I am so terribly sorry. Losing a pet is so difficult. ((((hugs)))) Deb.


----------



## QUIGLEY'S MOM (Jan 12, 2010)

Just seeing this. Deb, so very sorry for your loss. Please let me know if there is anything I can do!


----------



## jaromi (Sep 2, 2008)

I am so sorry for your loss.R.I.P little one,you are free to run pain free with your brother.You are in my thoughts...xx


----------



## Jerry'sMom (May 5, 2009)

Deb, I'm so sorry for your loss. You know I dearly loved hearing about Fancy.
She was one of my favorite Chi's here on the Board. May she rest in peace.


----------



## chideb (Jan 29, 2008)

Jerry'sMom said:


> Deb, I'm so sorry for your loss. You know I dearly loved hearing about Fancy.
> She was one of my favorite Chi's here on the Board. May she rest in peace.

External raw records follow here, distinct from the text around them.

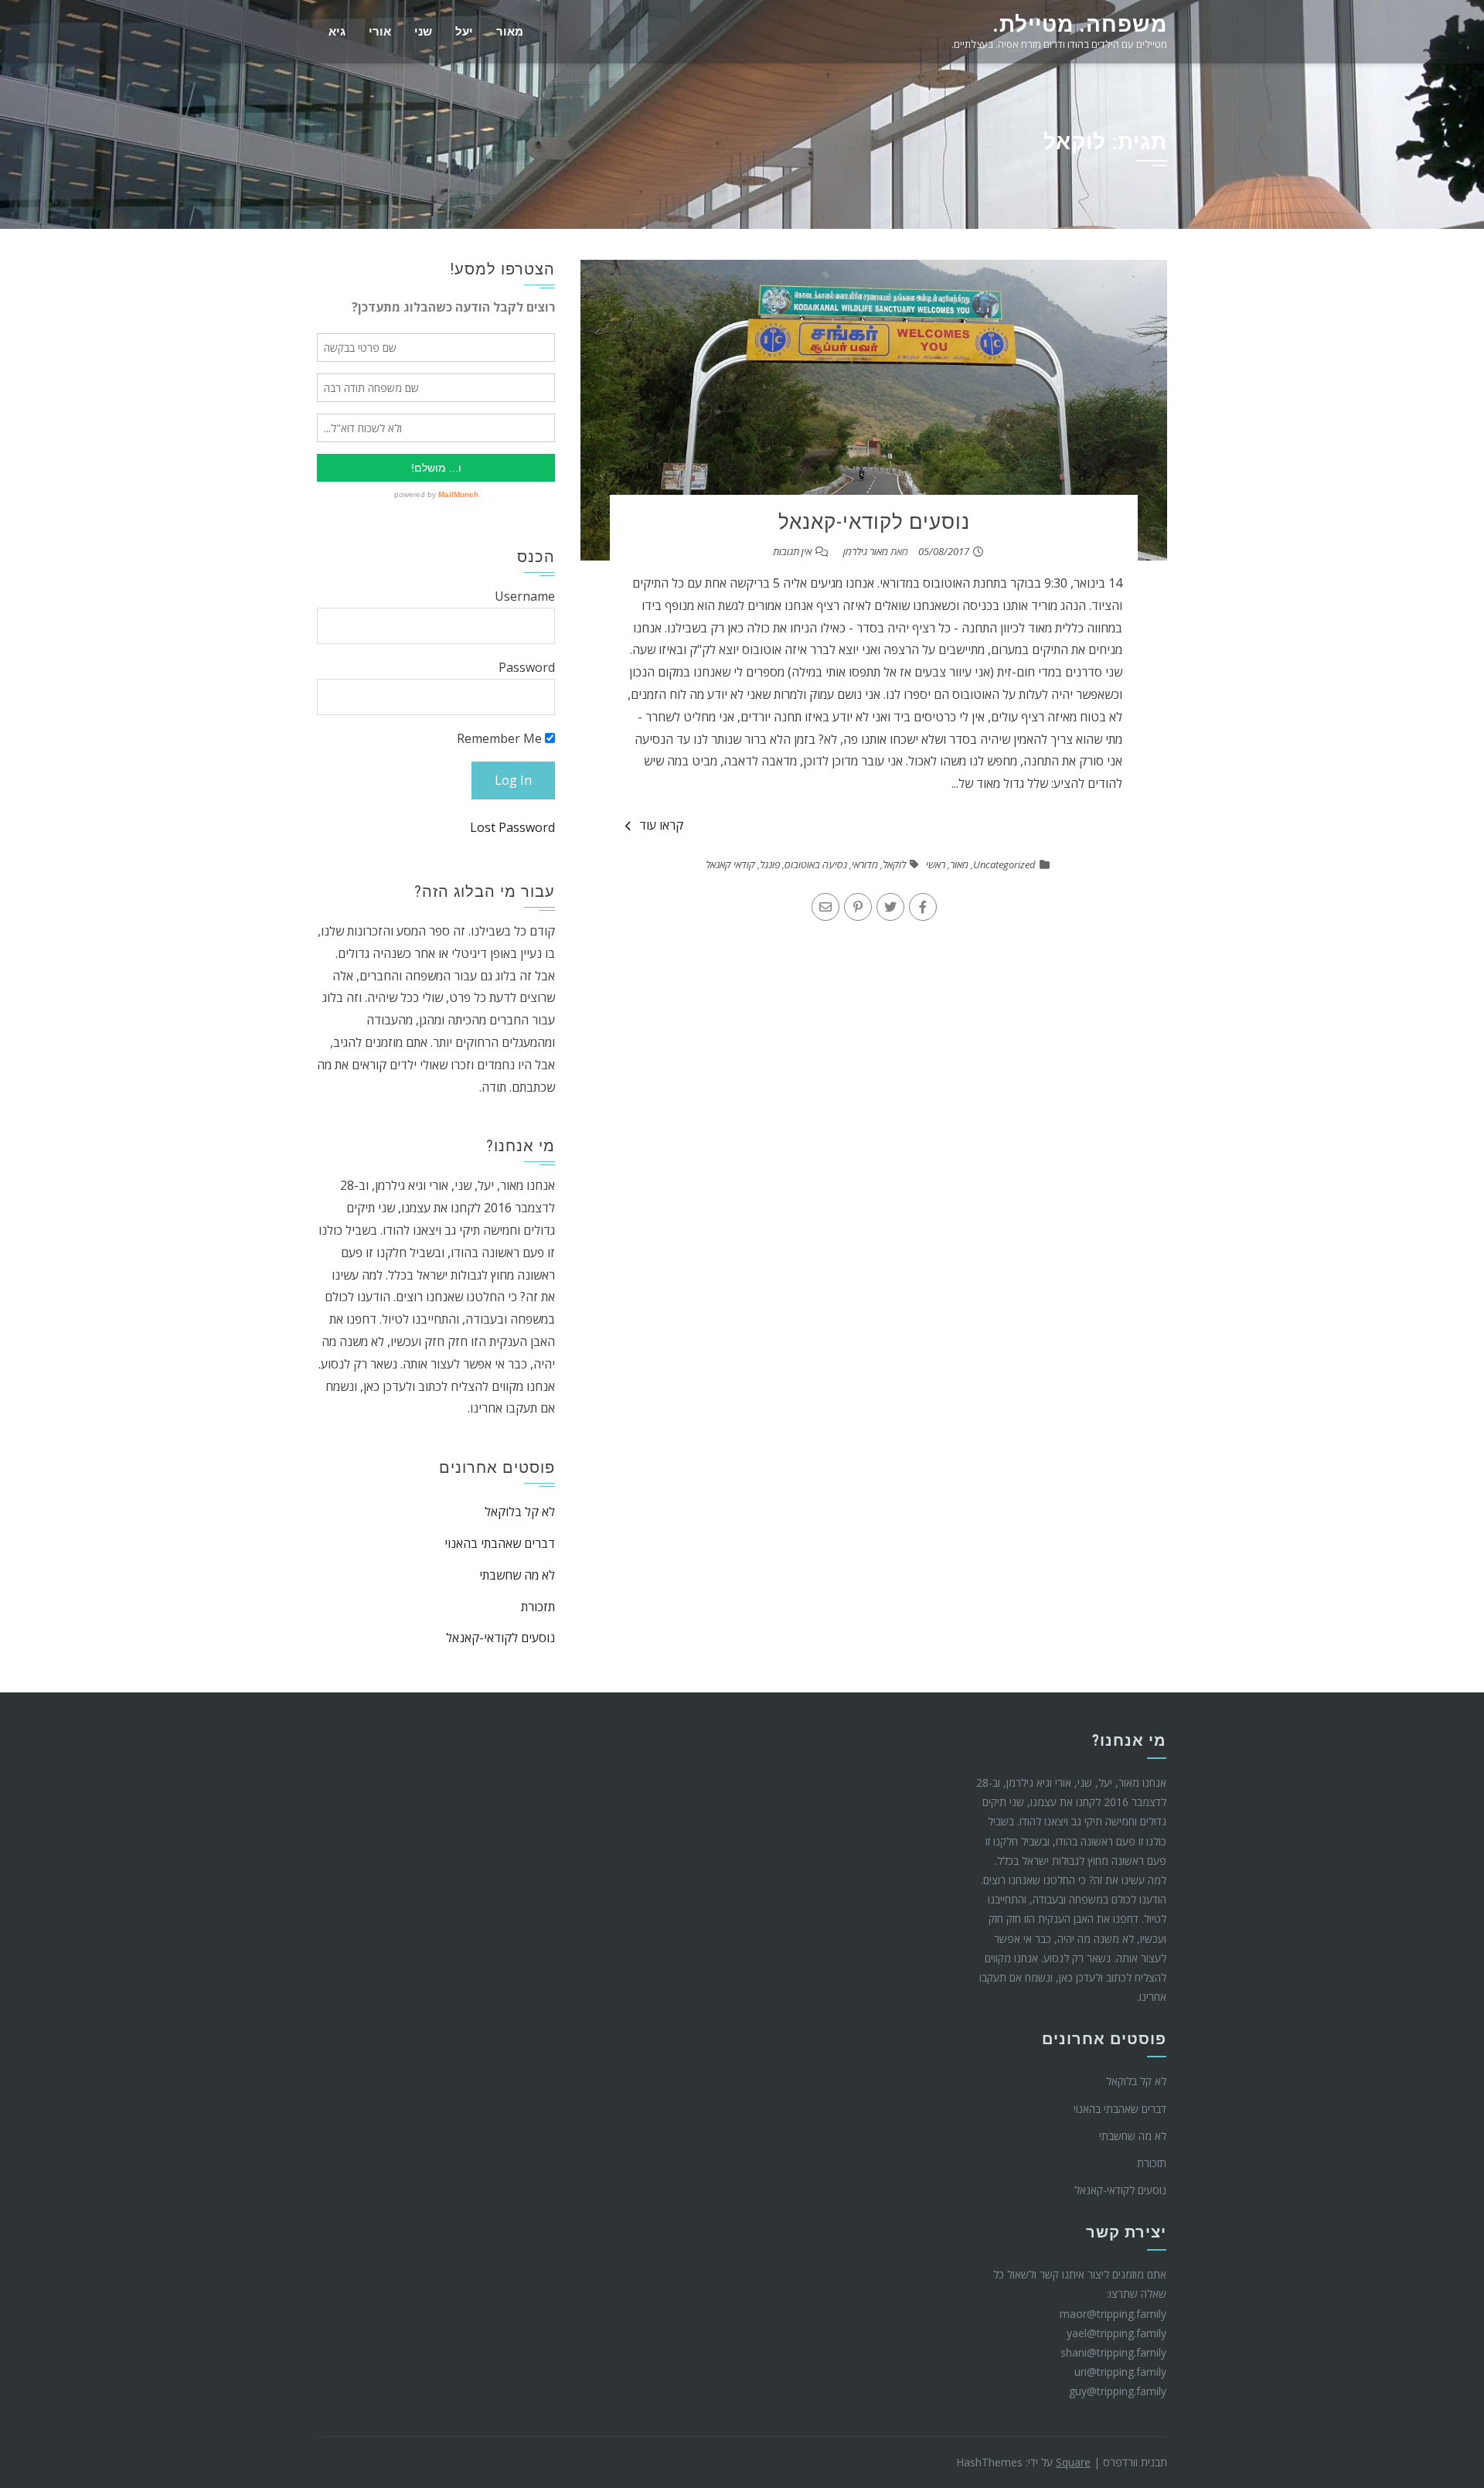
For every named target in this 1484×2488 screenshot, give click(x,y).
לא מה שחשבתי (517, 1574)
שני (423, 32)
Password (527, 667)
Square (1073, 2462)
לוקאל (894, 864)
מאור (509, 32)
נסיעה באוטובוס (816, 864)
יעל (464, 32)
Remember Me (501, 738)
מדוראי (865, 864)
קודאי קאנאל (730, 864)
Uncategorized (1004, 864)
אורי (380, 32)
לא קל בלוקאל (520, 1511)
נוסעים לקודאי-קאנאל (874, 521)
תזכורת (538, 1606)
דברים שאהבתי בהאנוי (499, 1543)
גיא (336, 32)
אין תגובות (792, 551)
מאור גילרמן (865, 551)
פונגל (770, 864)
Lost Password (512, 827)
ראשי (935, 864)
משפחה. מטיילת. (1079, 24)
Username (525, 596)
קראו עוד (661, 824)
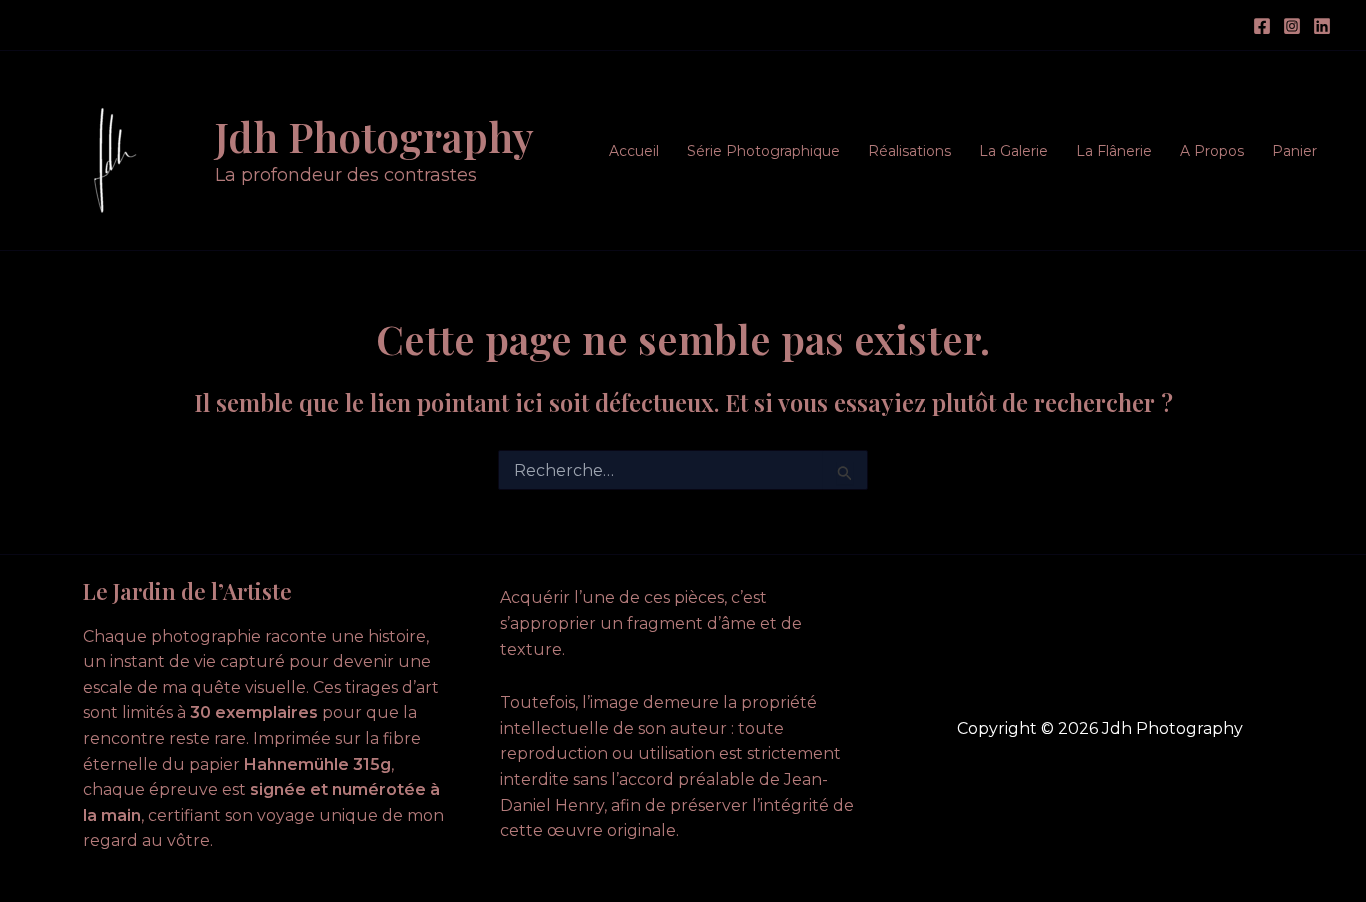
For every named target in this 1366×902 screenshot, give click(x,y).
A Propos (1212, 151)
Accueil (634, 151)
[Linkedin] (1322, 26)
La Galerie (1013, 151)
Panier (1294, 151)
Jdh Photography (374, 136)
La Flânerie (1114, 151)
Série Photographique (763, 151)
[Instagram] (1292, 26)
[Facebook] (1262, 26)
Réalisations (909, 151)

Thank you Therese.. I know you were always fond of my "senior" girl, and asked for new pics of her often.. Losing her and Charlie Chan only 3 months apart has been very painful here...At 15 and 17, they were such a huge part of our lives.. Blessings, Deb


----------



## CHITheresa (Apr 30, 2011)

So sorry, I know it is so hard to lose our baby's. I lost my Sissy two months ago and Brandi 2 years ago. They are so much apart of our life's. You losing your baby just bring tears back into my eyes. I Pray for comfort to you and your family. It has been so hard I finally just got my new Chi last Sunday.


----------



## Yoshismom (Jul 6, 2005)

I could have sworn I left my condolences before? I am so sorry.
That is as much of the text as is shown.